Below this sentence is a listing; return exactly its lines from the one with "13.01.2023 (48, 645)" to the one with "В драмтеатре покажут", both kept, and nothing more.

▶ **DATASET CONTENT**:
►
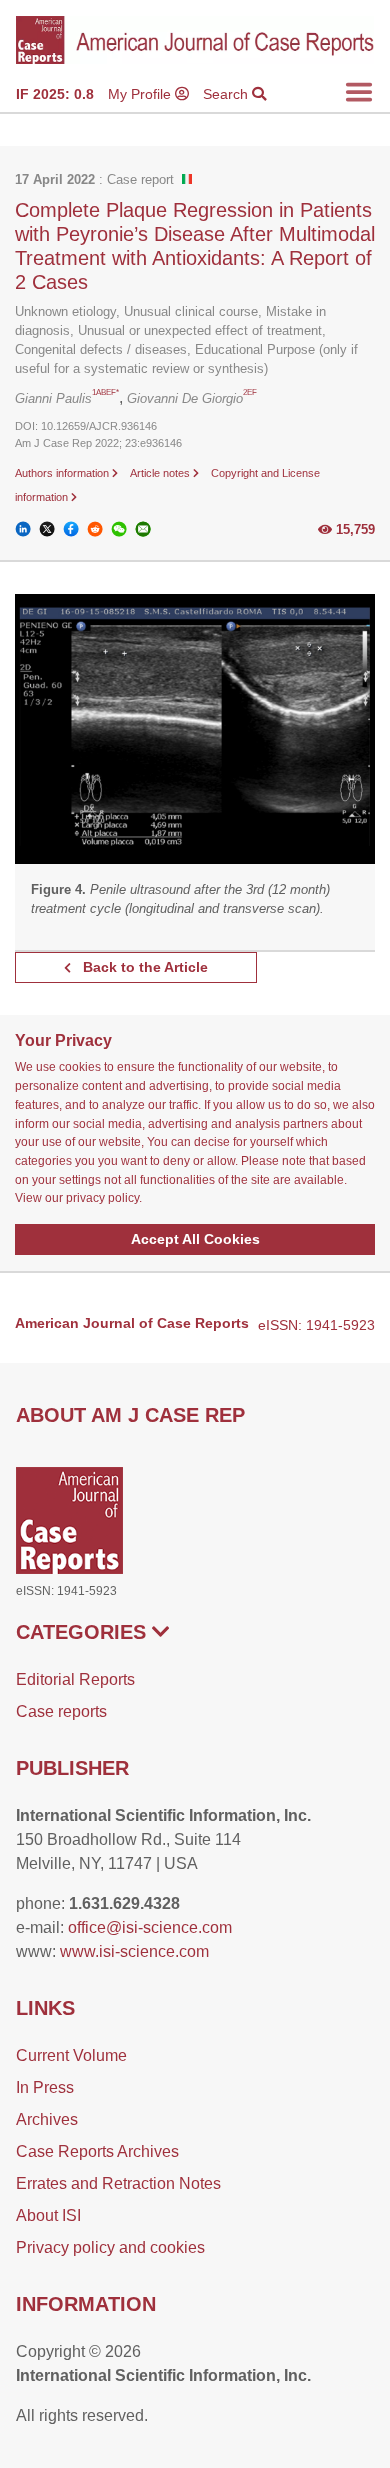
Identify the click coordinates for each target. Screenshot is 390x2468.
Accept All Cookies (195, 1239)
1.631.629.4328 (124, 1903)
◄
►
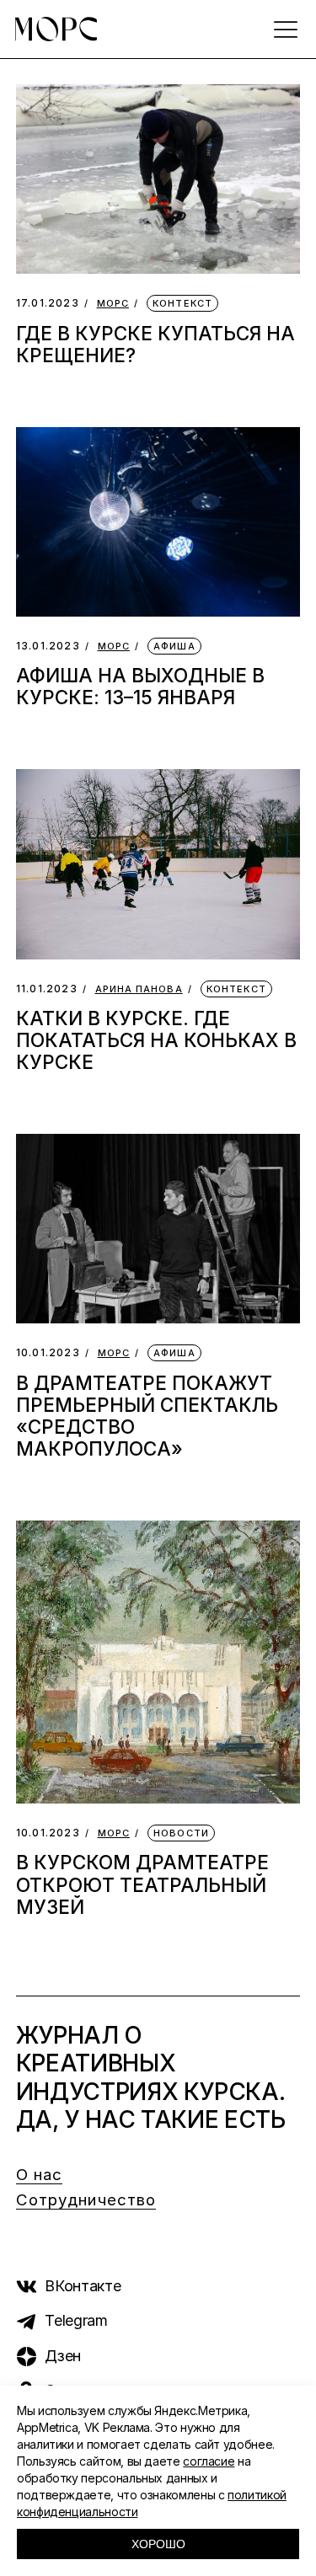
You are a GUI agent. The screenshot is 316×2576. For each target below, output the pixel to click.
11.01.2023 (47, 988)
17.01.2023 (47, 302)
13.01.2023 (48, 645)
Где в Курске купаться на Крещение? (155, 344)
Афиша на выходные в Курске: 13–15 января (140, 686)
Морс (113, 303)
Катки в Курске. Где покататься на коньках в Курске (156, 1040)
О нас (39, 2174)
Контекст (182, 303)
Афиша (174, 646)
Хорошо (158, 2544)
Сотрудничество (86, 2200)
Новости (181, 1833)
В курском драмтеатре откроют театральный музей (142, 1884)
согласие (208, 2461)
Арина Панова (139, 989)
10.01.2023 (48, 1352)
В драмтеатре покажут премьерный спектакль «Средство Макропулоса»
◄
▶ **RESPONSE FOR THIS EXERCISE**:
13.01.2023 (48, 645)
Где в Курске купаться на Крещение? (155, 344)
Афиша на выходные в Курске: 13–15 января (140, 686)
Морс (113, 303)
Катки в Курске. Где покататься на коньках в Курске (156, 1040)
О нас (39, 2174)
Контекст (182, 303)
Афиша (174, 646)
Хорошо (158, 2544)
Сотрудничество (86, 2200)
Новости (181, 1833)
В курском драмтеатре откроют театральный музей (142, 1884)
согласие (208, 2461)
Арина Панова (139, 989)
10.01.2023 (48, 1352)
В драмтеатре покажут премьерный спектакль «Средство Макропулоса»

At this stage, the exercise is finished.